- _Task objective_
Your answer should restate each line of the data below word for word.

Collected data entries:
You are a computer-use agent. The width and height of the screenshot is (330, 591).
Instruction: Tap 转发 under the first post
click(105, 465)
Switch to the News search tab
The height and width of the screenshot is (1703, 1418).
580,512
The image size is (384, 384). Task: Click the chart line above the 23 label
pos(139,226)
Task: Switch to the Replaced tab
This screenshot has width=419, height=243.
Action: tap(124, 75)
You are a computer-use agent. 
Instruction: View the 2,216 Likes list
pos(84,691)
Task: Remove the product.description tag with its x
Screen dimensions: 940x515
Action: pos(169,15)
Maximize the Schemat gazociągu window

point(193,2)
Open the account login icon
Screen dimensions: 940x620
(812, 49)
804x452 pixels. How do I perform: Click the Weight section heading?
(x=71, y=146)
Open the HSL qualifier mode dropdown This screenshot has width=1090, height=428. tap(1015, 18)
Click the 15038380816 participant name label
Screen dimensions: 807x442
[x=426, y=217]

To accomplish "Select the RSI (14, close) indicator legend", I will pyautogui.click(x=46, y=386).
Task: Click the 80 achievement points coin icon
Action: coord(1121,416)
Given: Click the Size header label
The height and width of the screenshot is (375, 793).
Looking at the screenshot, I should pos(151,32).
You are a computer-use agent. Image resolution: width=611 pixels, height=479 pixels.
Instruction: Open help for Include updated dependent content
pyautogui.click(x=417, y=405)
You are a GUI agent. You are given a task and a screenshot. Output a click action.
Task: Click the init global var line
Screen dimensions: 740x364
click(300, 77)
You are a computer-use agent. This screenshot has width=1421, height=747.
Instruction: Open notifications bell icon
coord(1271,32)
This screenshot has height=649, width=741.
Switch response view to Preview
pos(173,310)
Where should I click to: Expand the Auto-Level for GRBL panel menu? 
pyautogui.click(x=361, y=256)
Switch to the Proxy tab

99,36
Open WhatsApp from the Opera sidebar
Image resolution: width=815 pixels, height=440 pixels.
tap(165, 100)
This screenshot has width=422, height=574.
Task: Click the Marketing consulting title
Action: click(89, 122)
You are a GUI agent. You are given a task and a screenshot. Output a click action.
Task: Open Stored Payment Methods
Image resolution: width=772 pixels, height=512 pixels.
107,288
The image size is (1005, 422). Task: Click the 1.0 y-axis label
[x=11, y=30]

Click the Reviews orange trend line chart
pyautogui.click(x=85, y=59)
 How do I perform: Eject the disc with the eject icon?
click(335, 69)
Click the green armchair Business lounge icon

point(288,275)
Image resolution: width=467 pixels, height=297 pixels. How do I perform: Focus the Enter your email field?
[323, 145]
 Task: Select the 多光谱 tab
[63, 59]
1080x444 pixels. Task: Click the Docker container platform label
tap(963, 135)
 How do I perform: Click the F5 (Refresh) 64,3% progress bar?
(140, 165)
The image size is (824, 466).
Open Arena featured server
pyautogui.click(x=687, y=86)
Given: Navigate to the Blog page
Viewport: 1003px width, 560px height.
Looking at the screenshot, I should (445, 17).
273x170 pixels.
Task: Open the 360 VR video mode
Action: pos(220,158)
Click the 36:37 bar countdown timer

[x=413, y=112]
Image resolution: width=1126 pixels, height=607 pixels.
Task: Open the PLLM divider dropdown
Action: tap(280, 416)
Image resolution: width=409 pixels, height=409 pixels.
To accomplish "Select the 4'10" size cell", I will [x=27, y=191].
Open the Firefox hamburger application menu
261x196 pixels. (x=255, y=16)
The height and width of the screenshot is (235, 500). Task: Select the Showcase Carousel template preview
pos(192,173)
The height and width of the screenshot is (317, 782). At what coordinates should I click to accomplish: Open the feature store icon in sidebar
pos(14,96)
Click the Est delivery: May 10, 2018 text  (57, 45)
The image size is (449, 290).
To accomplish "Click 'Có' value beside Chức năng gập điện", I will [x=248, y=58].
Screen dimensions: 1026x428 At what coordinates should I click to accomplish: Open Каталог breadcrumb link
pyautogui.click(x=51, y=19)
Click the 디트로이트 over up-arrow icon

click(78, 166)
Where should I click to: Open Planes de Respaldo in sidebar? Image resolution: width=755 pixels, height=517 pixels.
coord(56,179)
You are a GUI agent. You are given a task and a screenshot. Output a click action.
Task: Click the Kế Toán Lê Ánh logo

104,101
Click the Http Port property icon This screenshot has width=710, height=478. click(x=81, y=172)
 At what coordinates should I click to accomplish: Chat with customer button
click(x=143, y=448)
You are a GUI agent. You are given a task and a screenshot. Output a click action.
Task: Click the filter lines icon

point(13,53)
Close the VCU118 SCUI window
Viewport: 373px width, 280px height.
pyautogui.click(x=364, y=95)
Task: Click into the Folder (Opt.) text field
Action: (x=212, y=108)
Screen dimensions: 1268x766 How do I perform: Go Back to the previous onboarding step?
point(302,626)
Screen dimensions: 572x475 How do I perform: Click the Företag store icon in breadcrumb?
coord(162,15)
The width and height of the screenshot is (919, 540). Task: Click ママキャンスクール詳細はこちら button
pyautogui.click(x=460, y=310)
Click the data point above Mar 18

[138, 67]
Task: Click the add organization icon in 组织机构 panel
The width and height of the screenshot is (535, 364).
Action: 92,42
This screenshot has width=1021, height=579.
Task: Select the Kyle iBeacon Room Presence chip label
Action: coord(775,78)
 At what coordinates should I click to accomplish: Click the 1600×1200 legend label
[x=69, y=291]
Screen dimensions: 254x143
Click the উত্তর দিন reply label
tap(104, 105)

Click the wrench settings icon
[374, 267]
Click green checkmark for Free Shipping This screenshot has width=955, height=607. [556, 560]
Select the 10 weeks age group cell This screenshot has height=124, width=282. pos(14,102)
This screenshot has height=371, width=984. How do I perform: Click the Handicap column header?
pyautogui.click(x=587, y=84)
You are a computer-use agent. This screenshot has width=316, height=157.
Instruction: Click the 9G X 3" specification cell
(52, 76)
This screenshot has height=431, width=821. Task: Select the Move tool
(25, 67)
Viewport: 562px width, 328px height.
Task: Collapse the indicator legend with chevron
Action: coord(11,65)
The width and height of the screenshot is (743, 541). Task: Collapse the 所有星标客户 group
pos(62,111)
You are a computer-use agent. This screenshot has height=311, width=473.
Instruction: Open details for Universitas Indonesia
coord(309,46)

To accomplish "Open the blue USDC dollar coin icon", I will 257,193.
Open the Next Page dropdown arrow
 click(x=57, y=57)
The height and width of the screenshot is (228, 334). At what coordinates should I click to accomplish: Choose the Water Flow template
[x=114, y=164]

- _Answer box_
You are a computer-use agent. The width and height of the screenshot is (330, 591).
Instruction: Tap 转发 under the first post
click(105, 465)
Switch to the News search tab
The height and width of the screenshot is (1703, 1418).
580,512
The image size is (384, 384). Task: Click the chart line above the 23 label
pos(139,226)
Task: Switch to the Replaced tab
This screenshot has width=419, height=243.
Action: tap(124, 75)
You are a computer-use agent. 
Instruction: View the 2,216 Likes list
pos(84,691)
Task: Remove the product.description tag with its x
Screen dimensions: 940x515
Action: pos(169,15)
Maximize the Schemat gazociągu window

point(193,2)
Open the account login icon
Screen dimensions: 940x620
(812, 49)
804x452 pixels. How do I perform: Click the Weight section heading?
(x=71, y=146)
Open the HSL qualifier mode dropdown This screenshot has width=1090, height=428. tap(1015, 18)
Click the 15038380816 participant name label
Screen dimensions: 807x442
[x=426, y=217]

To accomplish "Select the RSI (14, close) indicator legend", I will pyautogui.click(x=46, y=386).
Task: Click the 80 achievement points coin icon
Action: coord(1121,416)
Given: Click the Size header label
The height and width of the screenshot is (375, 793).
Looking at the screenshot, I should pos(151,32).
You are a computer-use agent. Image resolution: width=611 pixels, height=479 pixels.
Instruction: Open help for Include updated dependent content
pyautogui.click(x=417, y=405)
You are a GUI agent. You are given a task and a screenshot. Output a click action.
Task: Click the init global var line
Screen dimensions: 740x364
click(300, 77)
You are a computer-use agent. This screenshot has width=1421, height=747.
Instruction: Open notifications bell icon
coord(1271,32)
This screenshot has height=649, width=741.
Switch response view to Preview
pos(173,310)
Where should I click to: Expand the Auto-Level for GRBL panel menu? 
pyautogui.click(x=361, y=256)
Switch to the Proxy tab

99,36
Open WhatsApp from the Opera sidebar
Image resolution: width=815 pixels, height=440 pixels.
tap(165, 100)
This screenshot has width=422, height=574.
Task: Click the Marketing consulting title
Action: click(89, 122)
You are a GUI agent. You are given a task and a screenshot. Output a click action.
Task: Open Stored Payment Methods
Image resolution: width=772 pixels, height=512 pixels.
107,288
The image size is (1005, 422). Task: Click the 1.0 y-axis label
[x=11, y=30]

Click the Reviews orange trend line chart
pyautogui.click(x=85, y=59)
 How do I perform: Eject the disc with the eject icon?
click(335, 69)
Click the green armchair Business lounge icon

point(288,275)
Image resolution: width=467 pixels, height=297 pixels. How do I perform: Focus the Enter your email field?
[323, 145]
 Task: Select the 多光谱 tab
[63, 59]
1080x444 pixels. Task: Click the Docker container platform label
tap(963, 135)
 How do I perform: Click the F5 (Refresh) 64,3% progress bar?
(140, 165)
The image size is (824, 466).
Open Arena featured server
pyautogui.click(x=687, y=86)
Given: Navigate to the Blog page
Viewport: 1003px width, 560px height.
Looking at the screenshot, I should (445, 17).
273x170 pixels.
Task: Open the 360 VR video mode
Action: pos(220,158)
Click the 36:37 bar countdown timer

[x=413, y=112]
Image resolution: width=1126 pixels, height=607 pixels.
Task: Open the PLLM divider dropdown
Action: tap(280, 416)
Image resolution: width=409 pixels, height=409 pixels.
To accomplish "Select the 4'10" size cell", I will [x=27, y=191].
Open the Firefox hamburger application menu
261x196 pixels. (x=255, y=16)
The height and width of the screenshot is (235, 500). Task: Select the Showcase Carousel template preview
pos(192,173)
The height and width of the screenshot is (317, 782). At what coordinates should I click to accomplish: Open the feature store icon in sidebar
pos(14,96)
Click the Est delivery: May 10, 2018 text  (57, 45)
The image size is (449, 290).
To accomplish "Click 'Có' value beside Chức năng gập điện", I will [x=248, y=58].
Screen dimensions: 1026x428 At what coordinates should I click to accomplish: Open Каталог breadcrumb link
pyautogui.click(x=51, y=19)
Click the 디트로이트 over up-arrow icon

click(78, 166)
Where should I click to: Open Planes de Respaldo in sidebar? Image resolution: width=755 pixels, height=517 pixels.
coord(56,179)
You are a GUI agent. You are given a task and a screenshot. Output a click action.
Task: Click the Kế Toán Lê Ánh logo

104,101
Click the Http Port property icon This screenshot has width=710, height=478. click(x=81, y=172)
 At what coordinates should I click to accomplish: Chat with customer button
click(x=143, y=448)
You are a GUI agent. You are given a task and a screenshot. Output a click action.
Task: Click the filter lines icon

point(13,53)
Close the VCU118 SCUI window
Viewport: 373px width, 280px height.
pyautogui.click(x=364, y=95)
Task: Click into the Folder (Opt.) text field
Action: (x=212, y=108)
Screen dimensions: 1268x766 How do I perform: Go Back to the previous onboarding step?
point(302,626)
Screen dimensions: 572x475 How do I perform: Click the Företag store icon in breadcrumb?
coord(162,15)
The width and height of the screenshot is (919, 540). Task: Click ママキャンスクール詳細はこちら button
pyautogui.click(x=460, y=310)
Click the data point above Mar 18

[138, 67]
Task: Click the add organization icon in 组织机构 panel
The width and height of the screenshot is (535, 364).
Action: 92,42
This screenshot has width=1021, height=579.
Task: Select the Kyle iBeacon Room Presence chip label
Action: coord(775,78)
 At what coordinates should I click to accomplish: Click the 1600×1200 legend label
[x=69, y=291]
Screen dimensions: 254x143
Click the উত্তর দিন reply label
tap(104, 105)

Click the wrench settings icon
[374, 267]
Click green checkmark for Free Shipping This screenshot has width=955, height=607. [556, 560]
Select the 10 weeks age group cell This screenshot has height=124, width=282. pos(14,102)
This screenshot has height=371, width=984. How do I perform: Click the Handicap column header?
pyautogui.click(x=587, y=84)
You are a computer-use agent. This screenshot has width=316, height=157.
Instruction: Click the 9G X 3" specification cell
(52, 76)
This screenshot has height=431, width=821. Task: Select the Move tool
(25, 67)
Viewport: 562px width, 328px height.
Task: Collapse the indicator legend with chevron
Action: coord(11,65)
The width and height of the screenshot is (743, 541). Task: Collapse the 所有星标客户 group
pos(62,111)
You are a computer-use agent. This screenshot has height=311, width=473.
Instruction: Open details for Universitas Indonesia
coord(309,46)

To accomplish "Open the blue USDC dollar coin icon", I will 257,193.
Open the Next Page dropdown arrow
 click(x=57, y=57)
The height and width of the screenshot is (228, 334). At what coordinates should I click to accomplish: Choose the Water Flow template
[x=114, y=164]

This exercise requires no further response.